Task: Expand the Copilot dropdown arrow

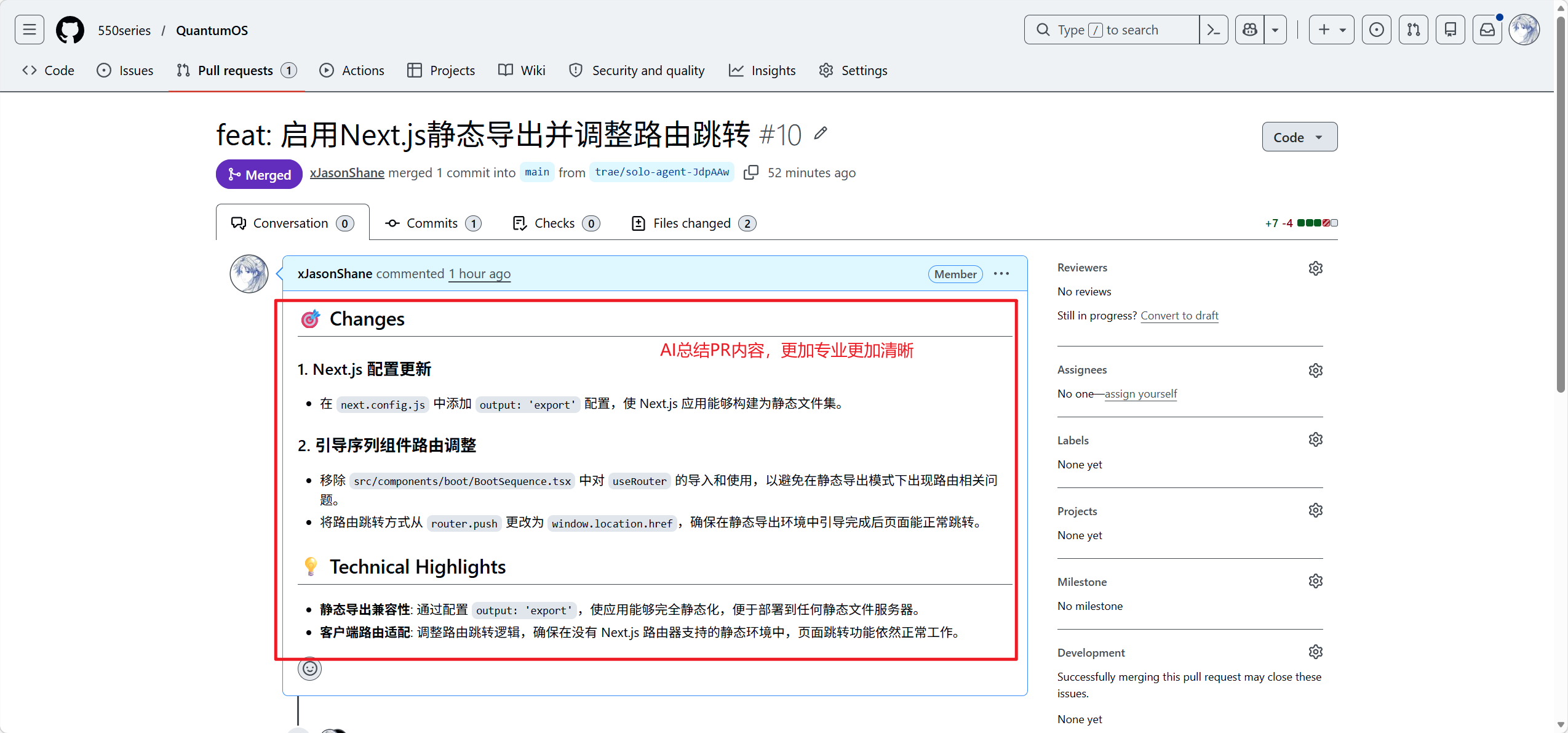Action: 1275,30
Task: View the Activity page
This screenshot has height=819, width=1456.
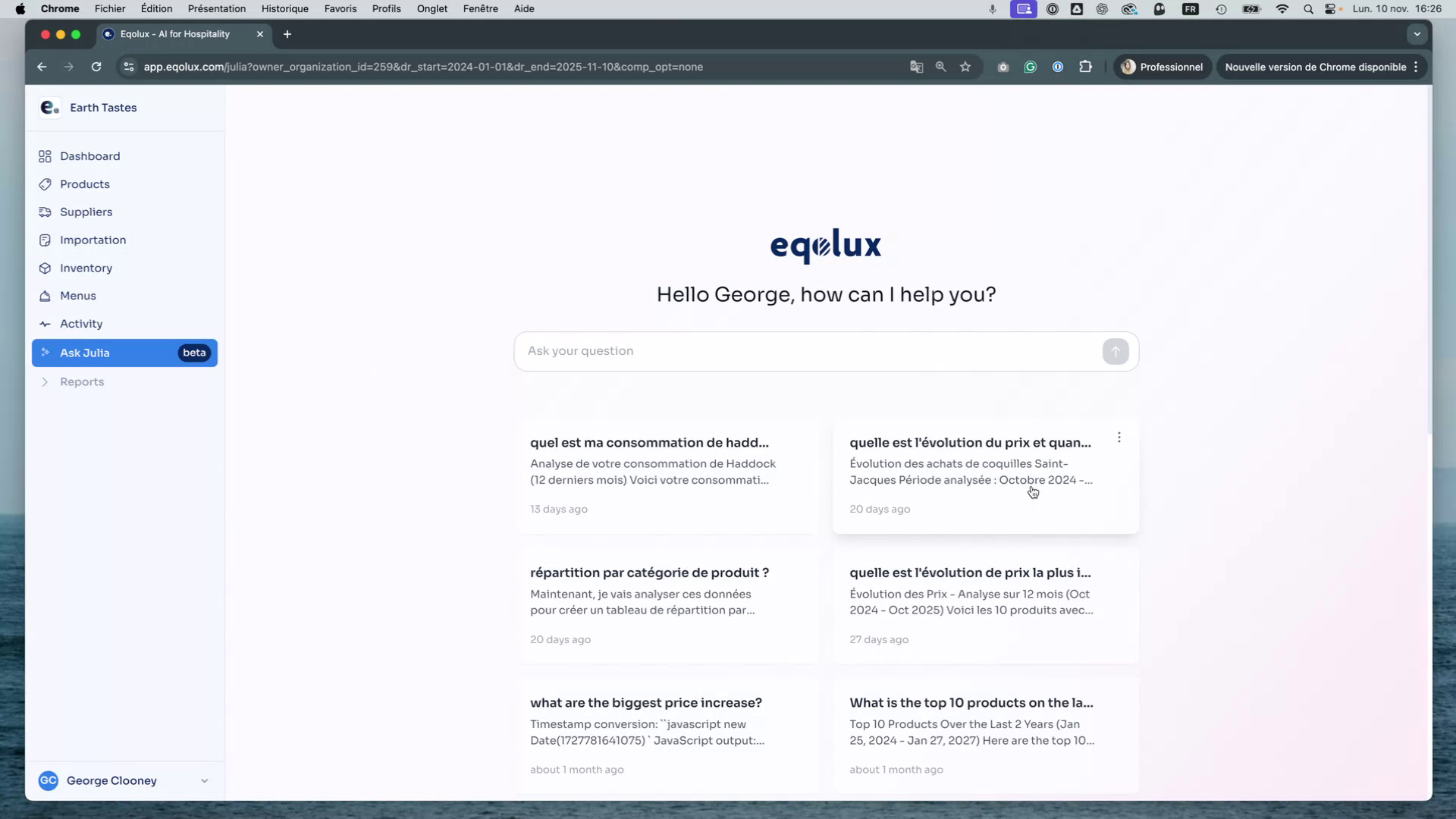Action: tap(81, 324)
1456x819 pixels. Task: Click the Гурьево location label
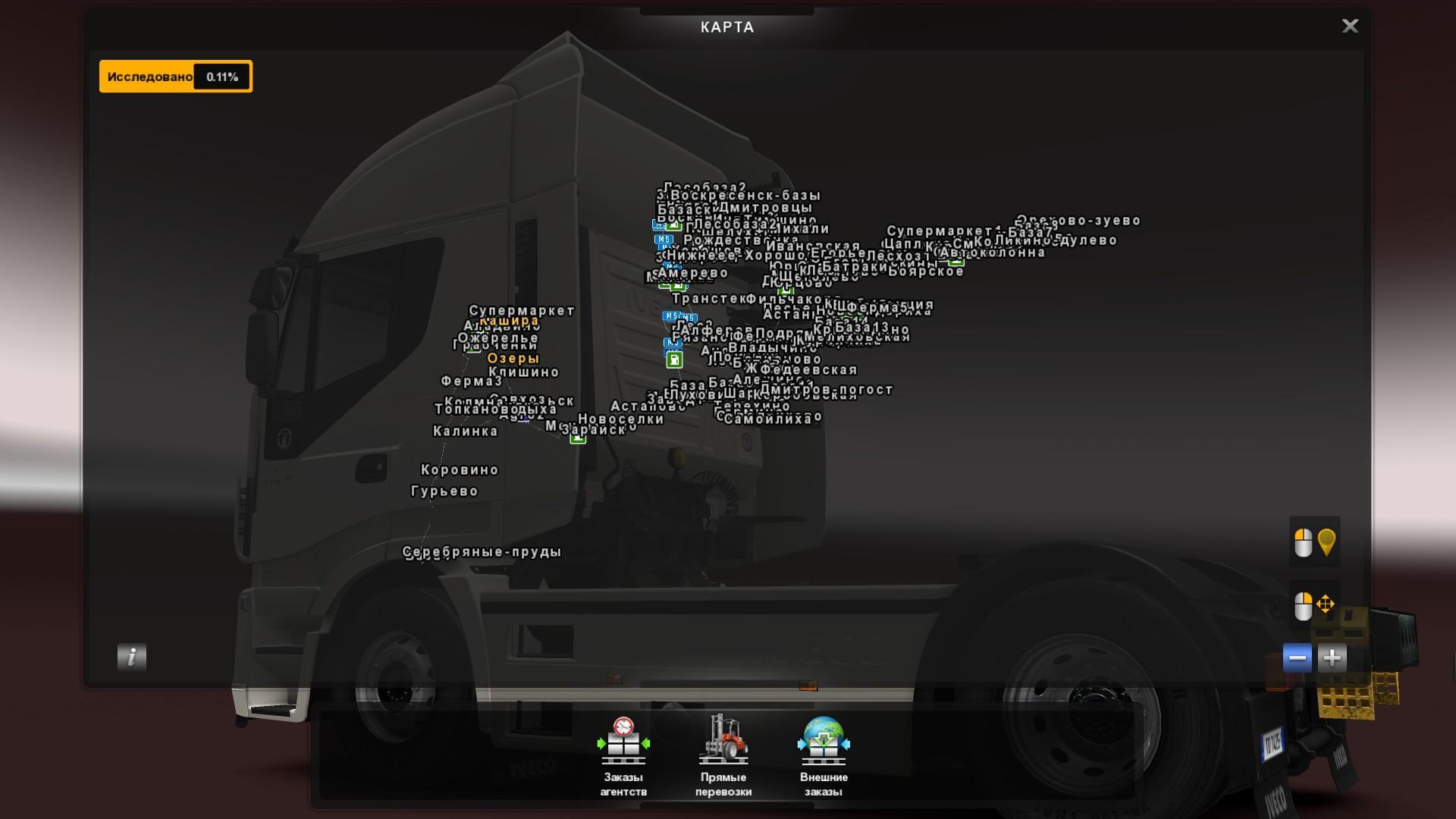pyautogui.click(x=444, y=491)
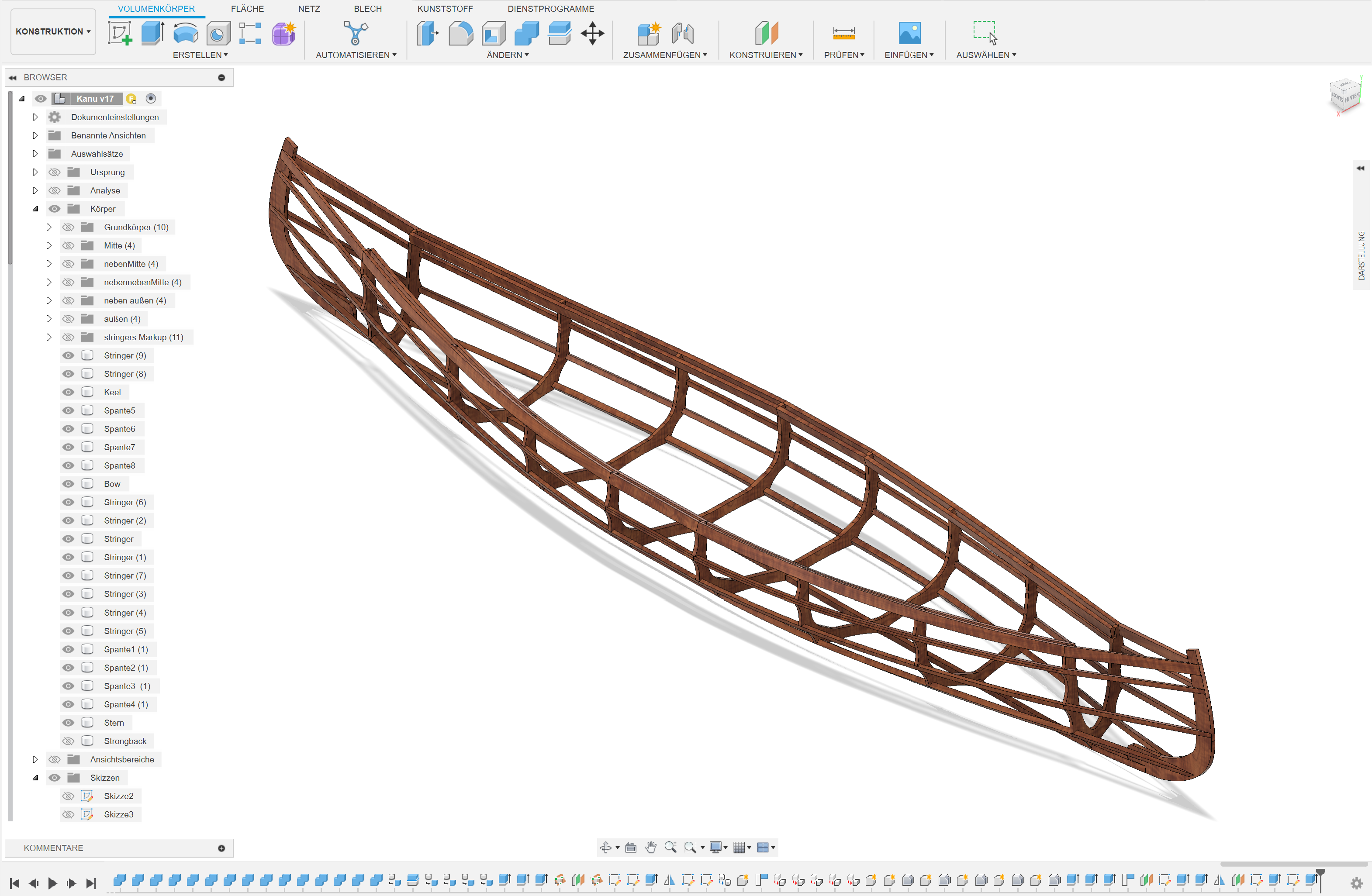The image size is (1372, 896).
Task: Expand the Grundkörper folder in the browser
Action: [49, 227]
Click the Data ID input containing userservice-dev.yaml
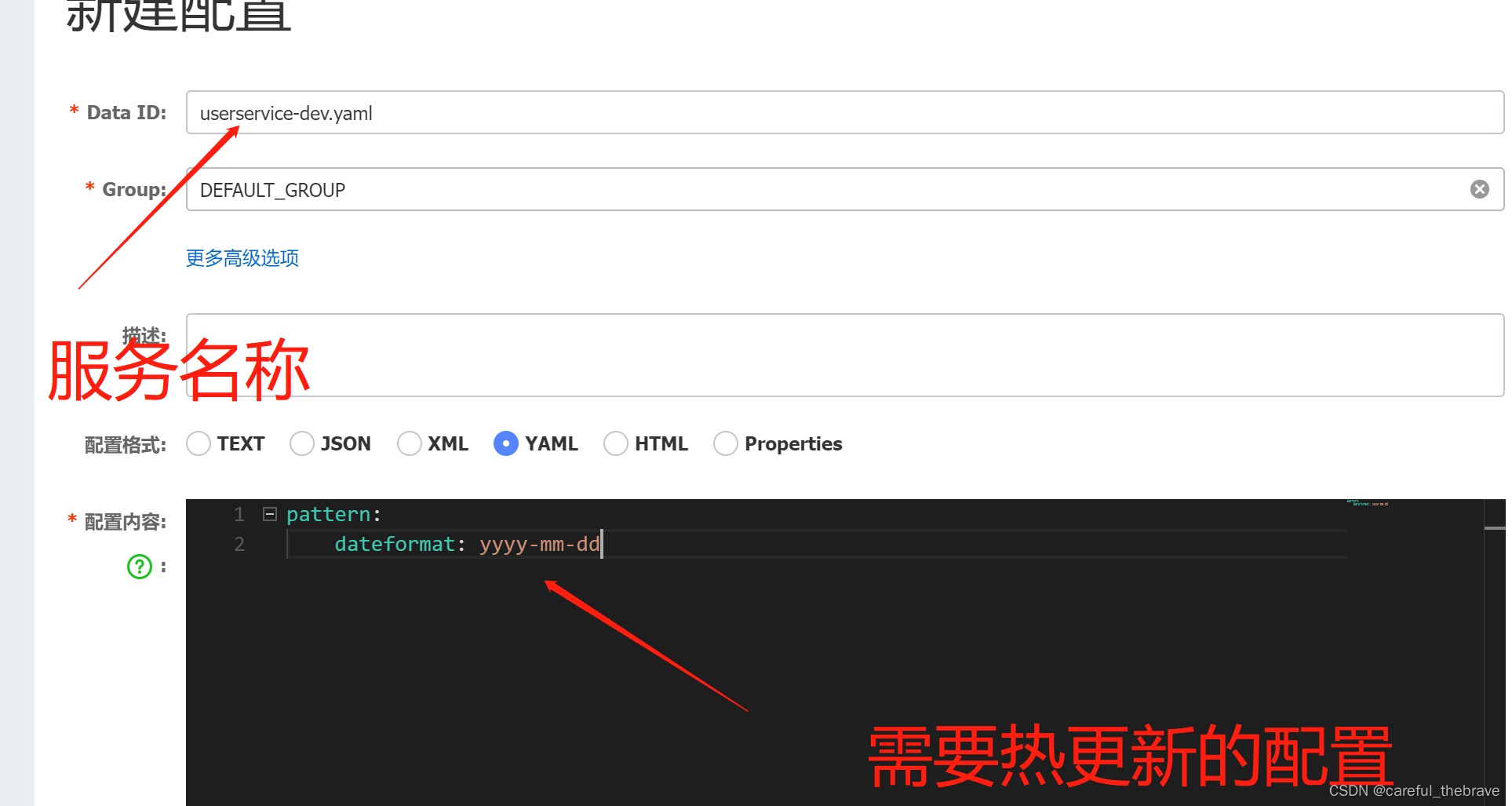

_Exercise aim:_ Restrict the output to the lines from the one with "This screenshot has height=819, width=1456." through the last line of the material above. Print them exactly, leaving out every picture.

_Solution for this task:_
This screenshot has height=819, width=1456.
Action: tap(81, 324)
1456x819 pixels. Task: Click the Гурьево location label
pyautogui.click(x=444, y=491)
The image size is (1372, 896).
Task: Expand the Grundkörper folder in the browser
Action: [49, 227]
Click the Data ID input containing userservice-dev.yaml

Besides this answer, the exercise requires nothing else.